But the criticism was also for his boss, the President.
Since 2015, the Muhammadu Buhari administration has sought to defend the naira through restricting foreign exchange access to a number of services, including food importation. But after two recessions, the last triggered by a global pandemic, the gap between the official and parallel market rates has only widened.
“As for the exchange rate, I think we need to move our rates to be more reflective of the market as possible,” Osinbajo said on Monday. “This, in my own respectful view, is the only way to improve supply. We can’t get new dollars into the system when the exchange rate is artificially low. And everyone knows by how much our reserves can grow.
“So I’m convinced that the demand management strategy currently being adopted by the CBN needs a rethink.”
Analysis: I’m not sure what Osinbajo was thinking, because will the CBN float the naira, that is allow the value to be decided by demand and supply, about 18 months to an election year? But since the President isn’t seeking re-election, maybe he will have the gumption to sanction the move.
Comment: This isn’t the first time Osinbajo has called for devaluation, forcing the CBN to adjust rates.
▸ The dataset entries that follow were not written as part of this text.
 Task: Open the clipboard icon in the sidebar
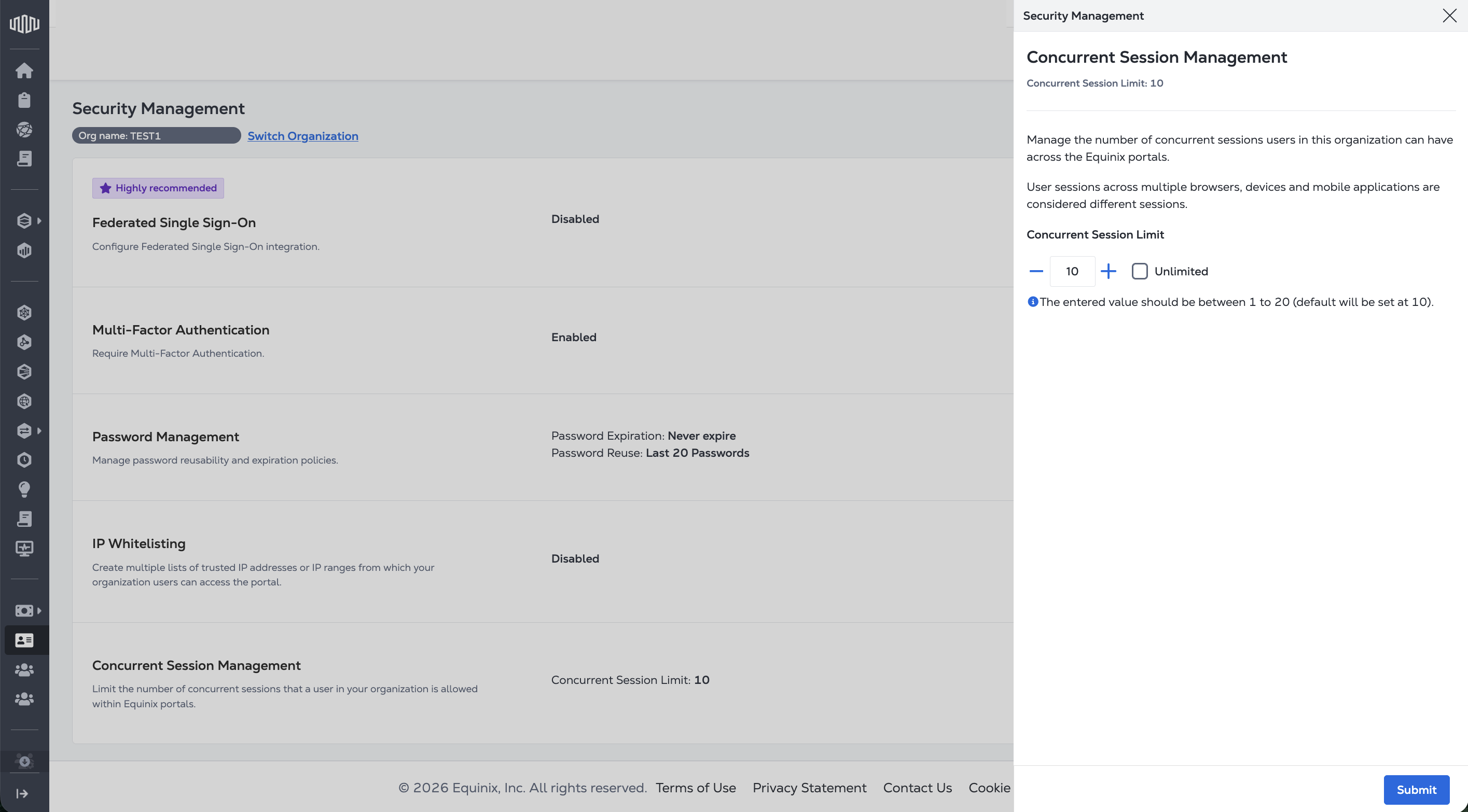[24, 100]
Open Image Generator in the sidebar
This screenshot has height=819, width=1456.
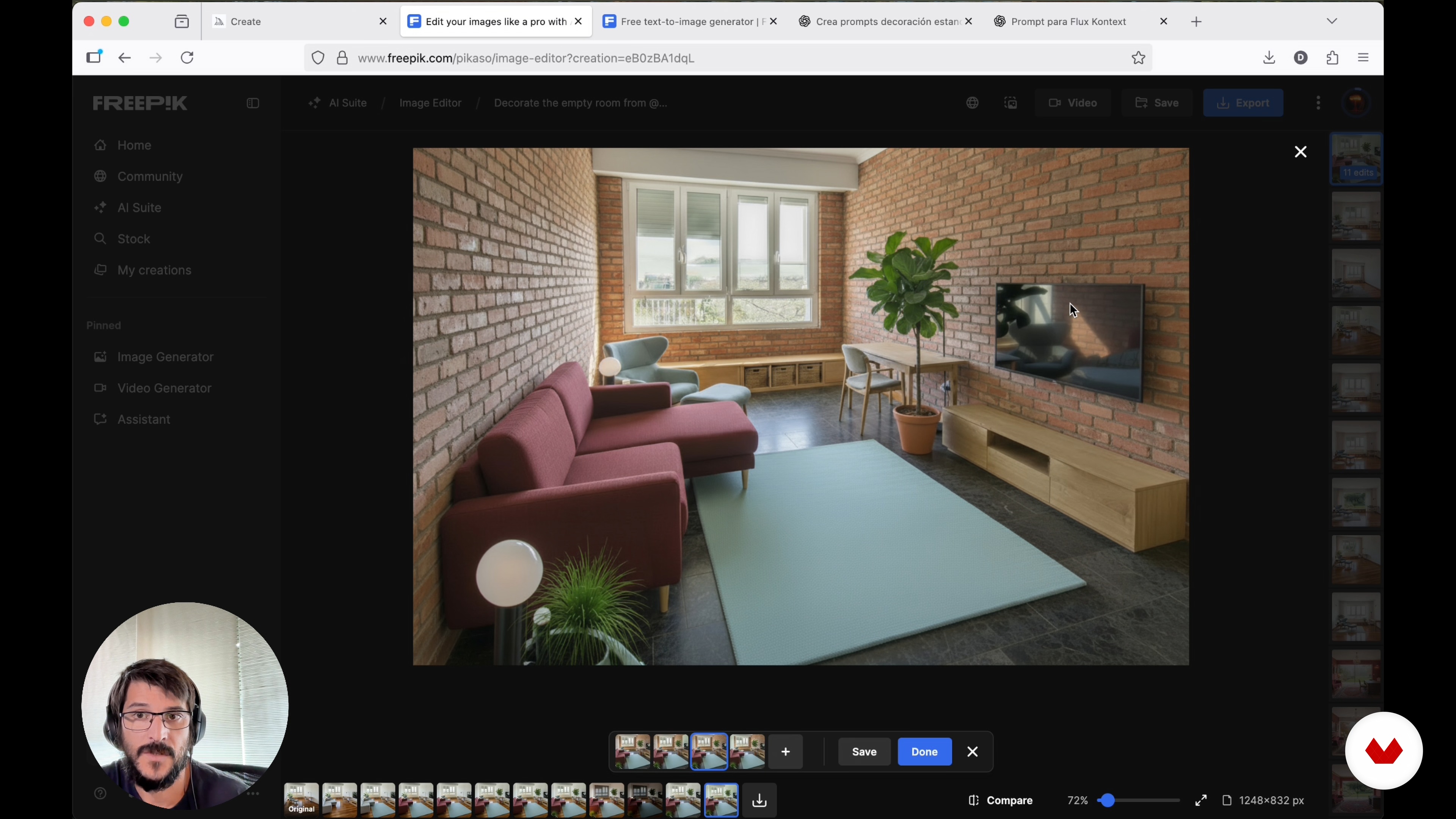click(165, 357)
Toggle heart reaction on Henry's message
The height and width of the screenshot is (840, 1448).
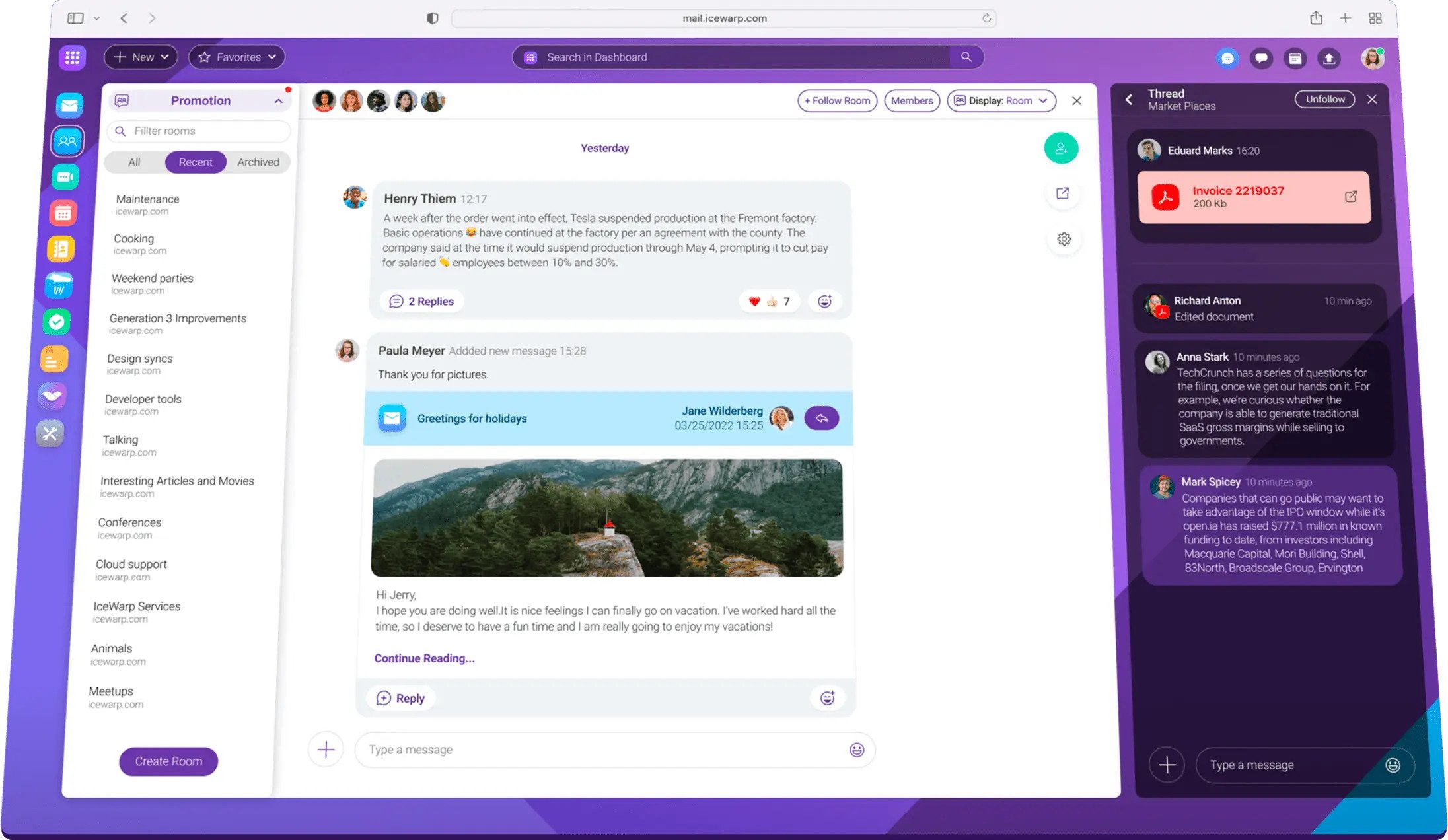point(754,302)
But devaluation alone isn’t a magic wand to save the Nigerian economy, writes Mayowa Tijani for The Cable.
FG, resident doctors at loggerheads again
It’s barely a week since they suspended a six-week-old strike, but the National Association of Residents Doctors are already accusing the federal government of stopping the payment of the medical residency training fund and salary arrears.
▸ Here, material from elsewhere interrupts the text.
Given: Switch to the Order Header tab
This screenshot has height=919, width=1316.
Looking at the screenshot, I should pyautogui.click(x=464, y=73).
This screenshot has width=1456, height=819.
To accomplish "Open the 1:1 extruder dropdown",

NARD President, Dare Ishaya, confirmed the development to Punch.
Minister of Labour, Chris Ngige, in response, said the doctors will not be paid for the months they did not work, as the matter is still in court.
He also said the payment of the medical residency training fund was experiencing some “mix-ups” which is being worked on.
These are not good signs. The resident doctors only suspended their strike for six weeks to allow the federal government to address its demands. Creating room for another strike action is totally unnecessary.
Police threaten #EndSARS anniversary celebrations
The police in Lagos on Monday said they would not hesitate to suppress any form of protests in commemoration of #EndSARS, last year’s campaign against police brutality.
According to the police, the protests can lead to a breakdown of law and order, as happened during the tail-end of the #EndSARS protests last year.
But criminalising any form of protest is a slippery rope for any democracy. For example, is remembering those who lost their lives during the protests deemed a security threat by the Nigerian police?
What about asking who ordered the shooting at Lekki toll gate on October 20, 2020? Is that too heavy a question?
What else is happening?
Godwin Obaseki: The Edo State Governor says it doesn’t make sense to pass an anti-open grazing bill into law without adequate provisions for the implementation of the law.
2022 budget: The federal government has allocated N4.2bn to the moribund Ajaokuta Steel Company Limited.
Muhammadu Buhari: The second Niger bridge and the Lagos-Ibadan expressway will be completed by 2023, the President said on Monday.
Fake news: An insidious Twitter handle reported that Wole Soyinka is dead. The Nobel Laureate remains well and alive.
Pandora Papers: In its latest exposé, Premium Times lists 21 Nigerians who have up to N117 billion in assets stashed away in tax havens.
Amina: Directed by perfectionist filmmaker Izu Ojukwu, the much-anticipated movie will premiere on Netflix in November.
Made in Lagos: It took less than a year for Wizkid’s latest album to hit one billion streams across all platforms.
And that’s it for today. Let’s do this again tomorrow.